– Но это было в 1932 году, на другом конгрессе, – сказала я.
– Она говорила довольно убедительно и с подробностями. Она сказала, что это было в 1935 году, – ответил Фишер.
Тогда я показала Фишеру копии номеров «Правды» и «Известий» от июня 1935 года с приветствием Горького: «Глубоко опечален, что состояние моего здоровья помешало мне…» И помету: «Тессели».
Было ясно, что из России Горький не выезжал после 1933 года, что отмечено и в книге Л. Быковцевой «Горький в Москве». В июне 1936 года Мура приезжала в Москву на короткий срок, около недели, о чем можно прочесть в воспоминаниях Льва Никулина. Она ответила на вопрос путаницей, справедливо рассчитывая, что Фишер не помнит дат всех конгрессов 1930-х годов, где укреплялась дружба между западным миром (его «прогрессивной» частью) и Советским Союзом, – ежегодно их было два-три. Быковцева в своей книге писала (с. 12): «После 1933 г. писатель за границу не ездил и зимние месяцы проводил в Крыму». Никулин в журнале «Москва», 1966 год, № 2 с фальшивым пафосом декламировал: «Когда нас спрашивают, кому посвящена „Жизнь Клима Самгина“, кто такая Мария Игнатьевна Закревская, мы думаем о том, что портрет ее до его последних дней стоял на столе у Горького. Она прилетела из далекой страны и была при нем в последние часы его жизни» (т. е. в июне).

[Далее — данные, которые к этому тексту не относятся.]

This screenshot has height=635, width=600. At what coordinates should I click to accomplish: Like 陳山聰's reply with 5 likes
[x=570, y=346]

Необходимо отметить, что в те времена еще не было регулярного воздушного сообщения и пассажирских самолетов между Лондоном и Москвой и «прилетела» – только изящная метафора для «приехала поездом» лауреата Ленинской премии. Его мемуары называются «Незабываемое, недосказанное» – это второе прилагательное необыкновенно точно передает то, что мы обречены читать на его страницах. Но недосказанное Никулиным досказала Большая Советская Энциклопедия: там, в числе городов Европы, где в свое время лежали архивы Горького, теперь водворенные в Советский Союз, назван и Лондон.

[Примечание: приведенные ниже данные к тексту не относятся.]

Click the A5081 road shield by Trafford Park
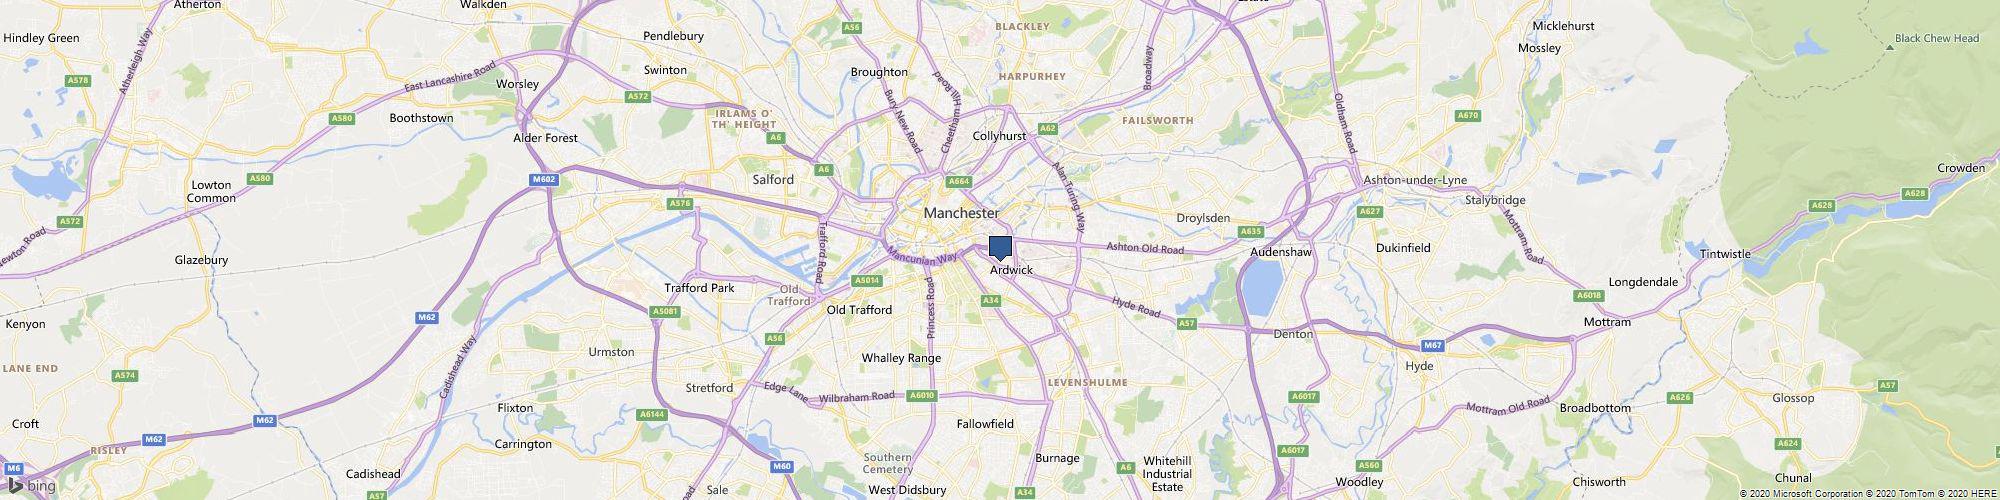 [x=665, y=311]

Она скрывала свою поездку до последнего дня своей жизни, и в интервью, данном журналу дамских мод в 1970 году, опять повторила версию, которую дала Фишеру. Раскрытие тайны московской поездки могло привести к раскрытию тайны увоза архивов и возвращения их Горькому. Впрочем, фактически – передачи их Сталину, который, как подозревал Николаевский, отобрал их у нее. Сталин, конечно, мог обойтись и без них, когда готовились московские процессы, но кое в чем они, вероятно, помогли ему. А Локкарт по-своему был прав, когда дал ей уехать; Муре было бы слишком опасно хранить соррентинский чемодан в своей квартире: к ней могли вломиться ночью, как в случае с Кривицким, или могли проникнуть днем, как в случае с Керенским, или постепенно втереться к ней в доверие, как было с Троцким, или выследить, когда ее нет дома, и подобрать к дверям ключ. В 1935 году она не согласилась на уговоры Е. П. Пешковой, когда та была у нее в Лондоне и убеждала Муру расстаться с архивом, но согласилась через год расстаться с ним. Мог ли таиться за этим страх взлома и кражи бумаг или страх шантажа со стороны начальника политической службы Ягоды? И если был страх шантажа, то на чем он мог быть основан? Мог Петерс оговорить ее, спасая свою голову? Он в 1936 году был еще на свободе, но уже в немилости. Мог он помочь в давлении на нее, угрожая ей открыть свое с ней знакомство, может быть, начавшееся еще до ее знакомства с Локкартом, когда она дружила с Хиллом, Кроми и другими – в Петрограде в январе-феврале 1918 года? И мог он, спасая себя и смешивая ложь с правдой, дать ей знать, что он оговорит ее и «разоблачит», что она была им подослана к служащим английской политической службы, если она не сделает того, что от нее требуют? И помогло ли это Петерсу прожить еще два относительно спокойных года до того, как он был расстрелян, как и сам Ягода?